- **WORK INSTRUCTIONS**: Rewrite the records below, changing "Cancel" to "Close" and keeping everything else the same. Leave the pictures out of your version.

- **Entries from a dataset**:
:::::
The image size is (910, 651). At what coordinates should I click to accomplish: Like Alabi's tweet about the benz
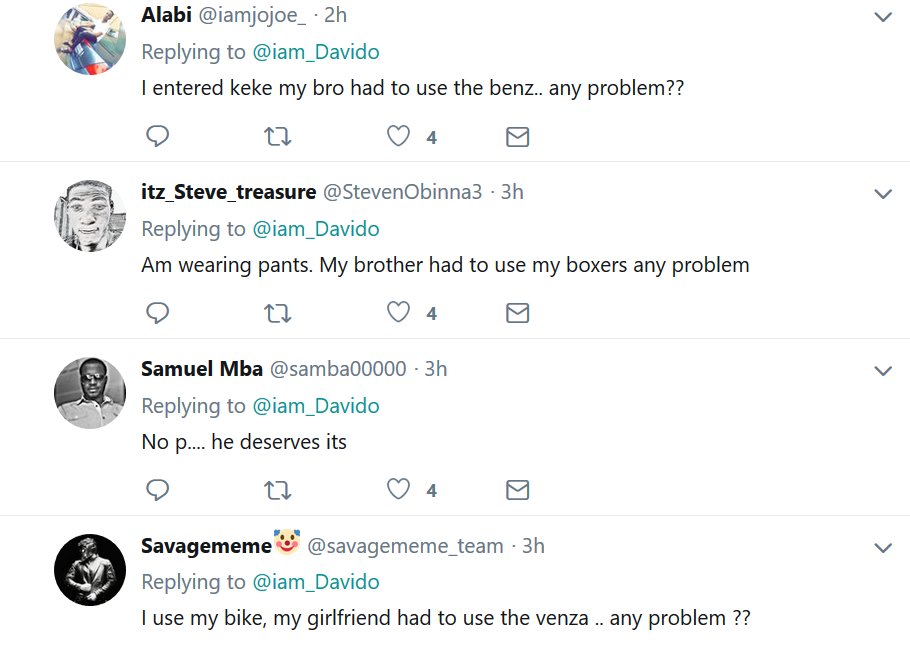[x=398, y=136]
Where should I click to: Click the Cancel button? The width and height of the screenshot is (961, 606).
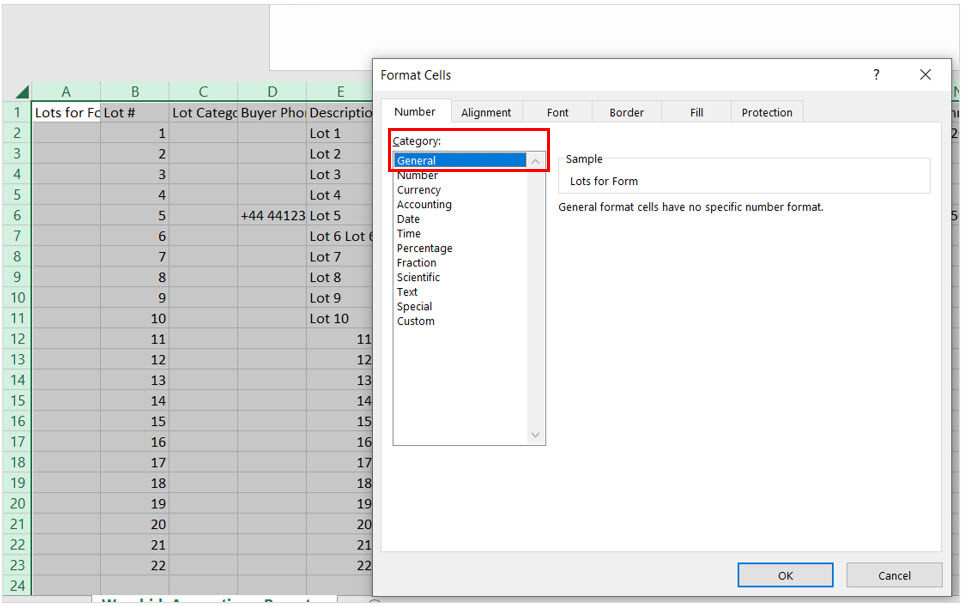(894, 575)
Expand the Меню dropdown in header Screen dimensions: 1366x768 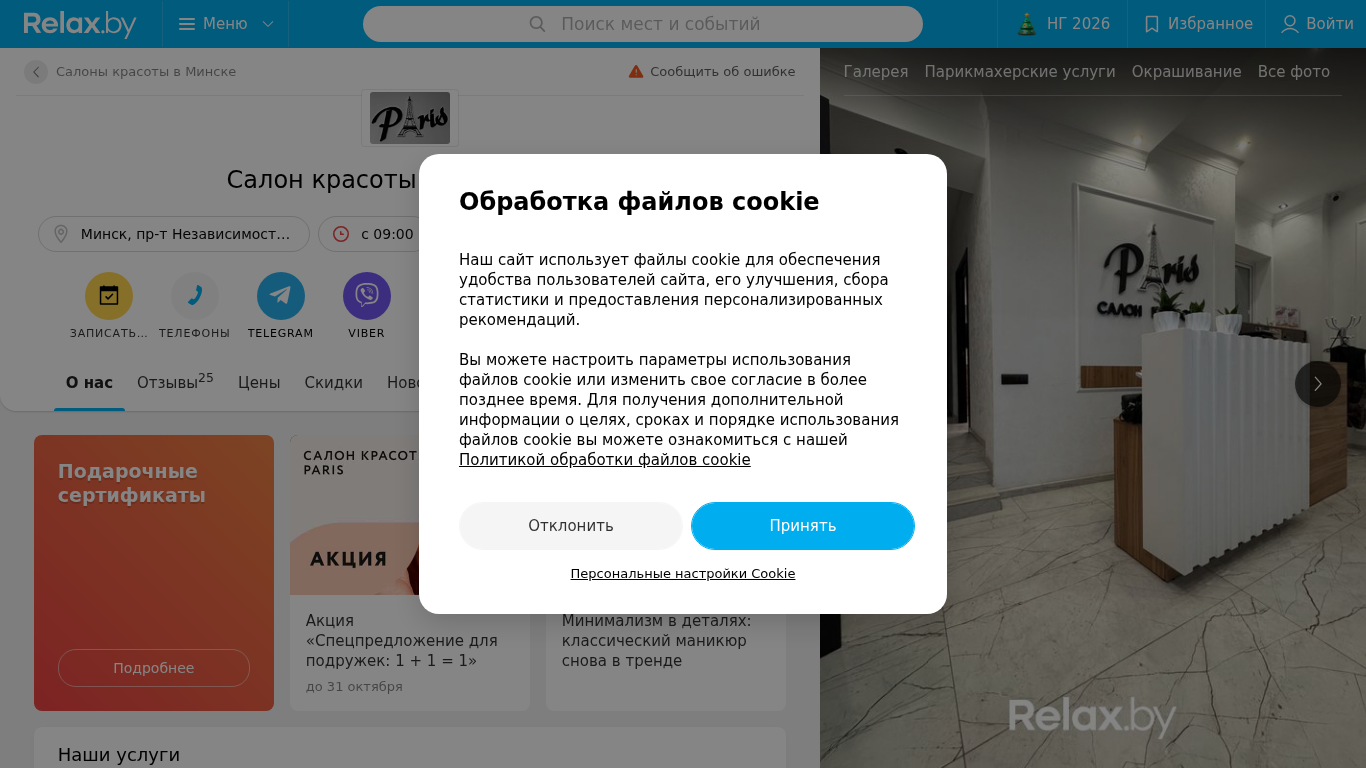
:::::
- **RESULT FOR THIS TASK**:
The image size is (910, 651). At what coordinates should I click to accomplish: Like Alabi's tweet about the benz
[x=398, y=136]
Where should I click to: Click the Close button? The width and height of the screenshot is (961, 606).
(894, 575)
Expand the Меню dropdown in header Screen dimensions: 1366x768 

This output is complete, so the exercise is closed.